> _TASK GOAL_
Reproduce the records verbatim, beginning at the line that contains "You are a computer-use" and stopping after the line that contains "coord(999,28)". Omit the pictures from your answer.

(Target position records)
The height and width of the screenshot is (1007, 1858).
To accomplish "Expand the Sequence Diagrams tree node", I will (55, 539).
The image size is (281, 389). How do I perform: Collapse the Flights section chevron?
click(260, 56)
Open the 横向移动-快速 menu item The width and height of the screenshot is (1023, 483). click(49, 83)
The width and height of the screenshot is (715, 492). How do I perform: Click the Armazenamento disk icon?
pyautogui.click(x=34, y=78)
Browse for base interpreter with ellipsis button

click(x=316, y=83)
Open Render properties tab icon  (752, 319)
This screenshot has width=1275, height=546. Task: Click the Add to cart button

* * *

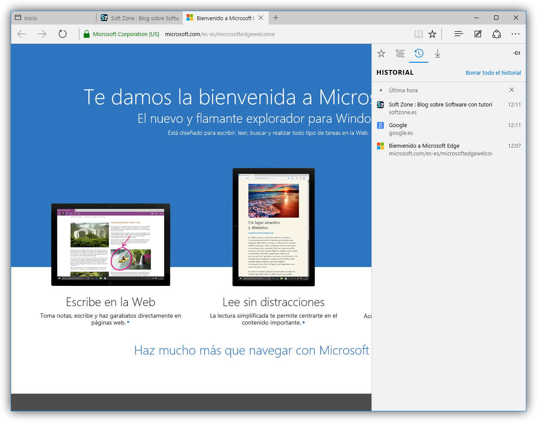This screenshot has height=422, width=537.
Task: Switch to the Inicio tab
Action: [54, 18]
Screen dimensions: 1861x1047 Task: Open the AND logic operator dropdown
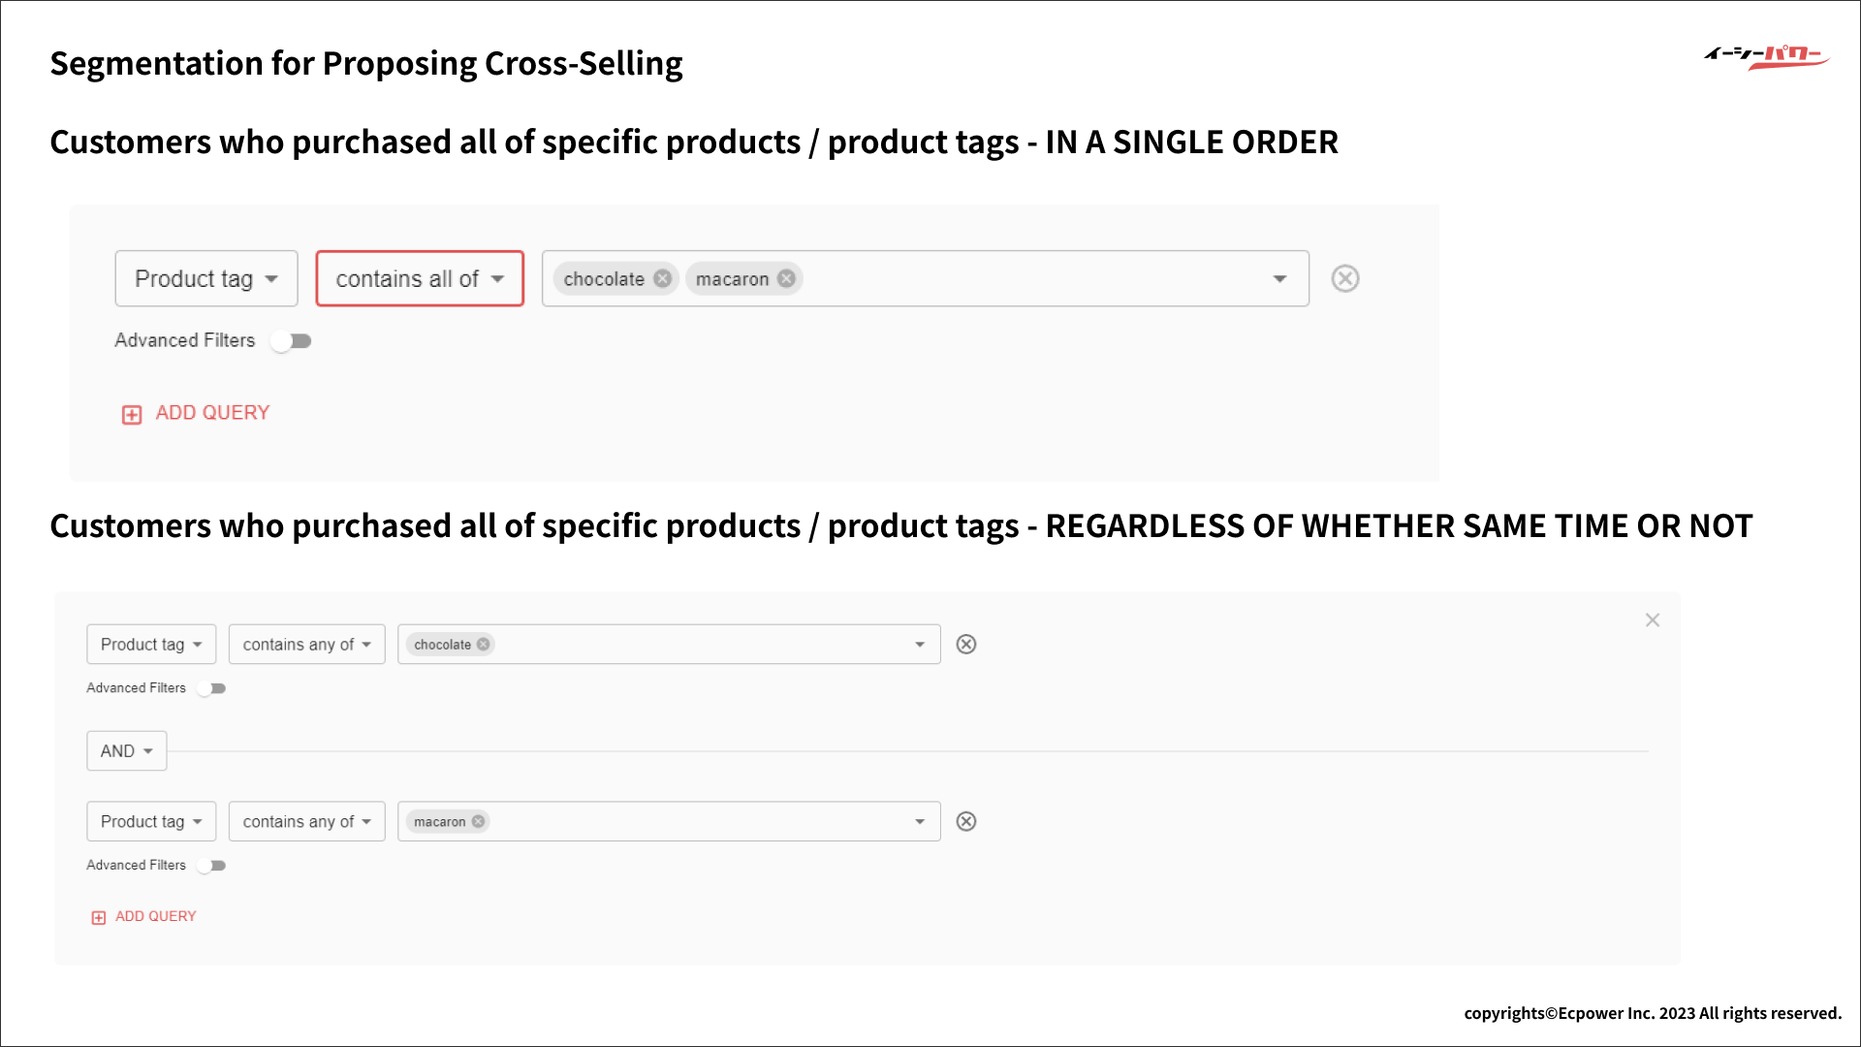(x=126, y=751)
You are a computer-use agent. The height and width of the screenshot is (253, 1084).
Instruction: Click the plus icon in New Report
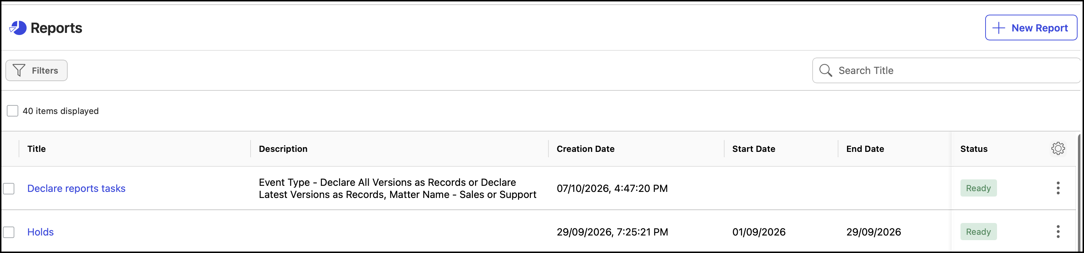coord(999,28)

> _FINISHED TASK_
You are a computer-use agent. The height and width of the screenshot is (253, 1084).
Instruction: Click the plus icon in New Report
coord(999,28)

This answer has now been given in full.